▶ [TASK INPUT]
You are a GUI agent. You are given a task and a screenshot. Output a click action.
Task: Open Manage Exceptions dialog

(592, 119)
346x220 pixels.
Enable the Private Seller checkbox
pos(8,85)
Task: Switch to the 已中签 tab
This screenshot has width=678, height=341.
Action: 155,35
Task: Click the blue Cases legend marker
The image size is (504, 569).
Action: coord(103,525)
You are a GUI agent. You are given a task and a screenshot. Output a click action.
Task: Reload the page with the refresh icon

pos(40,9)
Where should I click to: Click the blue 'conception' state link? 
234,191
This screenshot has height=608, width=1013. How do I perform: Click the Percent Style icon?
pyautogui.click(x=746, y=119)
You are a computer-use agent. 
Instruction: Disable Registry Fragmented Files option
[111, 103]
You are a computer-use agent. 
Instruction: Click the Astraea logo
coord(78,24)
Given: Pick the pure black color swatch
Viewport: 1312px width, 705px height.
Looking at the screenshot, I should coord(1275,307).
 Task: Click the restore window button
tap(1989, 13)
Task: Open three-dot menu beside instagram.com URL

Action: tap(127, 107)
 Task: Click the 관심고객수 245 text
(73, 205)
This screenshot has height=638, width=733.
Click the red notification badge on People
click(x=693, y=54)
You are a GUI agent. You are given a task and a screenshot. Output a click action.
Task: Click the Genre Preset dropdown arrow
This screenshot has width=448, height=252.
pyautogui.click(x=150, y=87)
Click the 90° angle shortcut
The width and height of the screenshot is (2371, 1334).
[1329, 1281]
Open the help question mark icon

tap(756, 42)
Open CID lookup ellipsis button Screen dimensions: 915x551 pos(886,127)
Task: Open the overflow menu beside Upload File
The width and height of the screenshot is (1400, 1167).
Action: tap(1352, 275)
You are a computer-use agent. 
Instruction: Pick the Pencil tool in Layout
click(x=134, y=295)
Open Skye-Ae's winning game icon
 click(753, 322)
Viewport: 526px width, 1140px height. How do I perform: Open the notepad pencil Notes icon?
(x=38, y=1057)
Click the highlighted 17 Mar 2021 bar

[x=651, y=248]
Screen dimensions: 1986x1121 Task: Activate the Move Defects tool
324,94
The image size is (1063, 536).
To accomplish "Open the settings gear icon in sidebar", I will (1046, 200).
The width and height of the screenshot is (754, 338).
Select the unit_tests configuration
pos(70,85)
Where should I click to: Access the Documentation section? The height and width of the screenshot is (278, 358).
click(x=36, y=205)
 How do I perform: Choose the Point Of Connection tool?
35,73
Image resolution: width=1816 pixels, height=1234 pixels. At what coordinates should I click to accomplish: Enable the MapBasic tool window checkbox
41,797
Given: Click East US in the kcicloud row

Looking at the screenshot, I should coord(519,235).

▶ [EXERCISE REQUIREMENTS] Reproduce the listing from its first line through the line containing "will (1046, 200).", including both of those lines, with nothing changed.

▶ [THE OUTPUT]
You are a GUI agent. You are given a task and a screenshot. Output a click action.
Task: Open Manage Exceptions dialog

(592, 119)
346x220 pixels.
Enable the Private Seller checkbox
pos(8,85)
Task: Switch to the 已中签 tab
This screenshot has width=678, height=341.
Action: 155,35
Task: Click the blue Cases legend marker
The image size is (504, 569).
Action: coord(103,525)
You are a GUI agent. You are given a task and a screenshot. Output a click action.
Task: Reload the page with the refresh icon

pos(40,9)
Where should I click to: Click the blue 'conception' state link? 
234,191
This screenshot has height=608, width=1013. How do I perform: Click the Percent Style icon?
pyautogui.click(x=746, y=119)
You are a computer-use agent. 
Instruction: Disable Registry Fragmented Files option
[111, 103]
You are a computer-use agent. 
Instruction: Click the Astraea logo
coord(78,24)
Given: Pick the pure black color swatch
Viewport: 1312px width, 705px height.
Looking at the screenshot, I should coord(1275,307).
 Task: Click the restore window button
tap(1989, 13)
Task: Open three-dot menu beside instagram.com URL

Action: tap(127, 107)
 Task: Click the 관심고객수 245 text
(73, 205)
This screenshot has height=638, width=733.
Click the red notification badge on People
click(x=693, y=54)
You are a GUI agent. You are given a task and a screenshot. Output a click action.
Task: Click the Genre Preset dropdown arrow
This screenshot has width=448, height=252.
pyautogui.click(x=150, y=87)
Click the 90° angle shortcut
The width and height of the screenshot is (2371, 1334).
[1329, 1281]
Open the help question mark icon

tap(756, 42)
Open CID lookup ellipsis button Screen dimensions: 915x551 pos(886,127)
Task: Open the overflow menu beside Upload File
The width and height of the screenshot is (1400, 1167).
Action: tap(1352, 275)
You are a computer-use agent. 
Instruction: Pick the Pencil tool in Layout
click(x=134, y=295)
Open Skye-Ae's winning game icon
 click(753, 322)
Viewport: 526px width, 1140px height. How do I perform: Open the notepad pencil Notes icon?
(x=38, y=1057)
Click the highlighted 17 Mar 2021 bar

[x=651, y=248]
Screen dimensions: 1986x1121 Task: Activate the Move Defects tool
324,94
The image size is (1063, 536).
To accomplish "Open the settings gear icon in sidebar", I will (1046, 200).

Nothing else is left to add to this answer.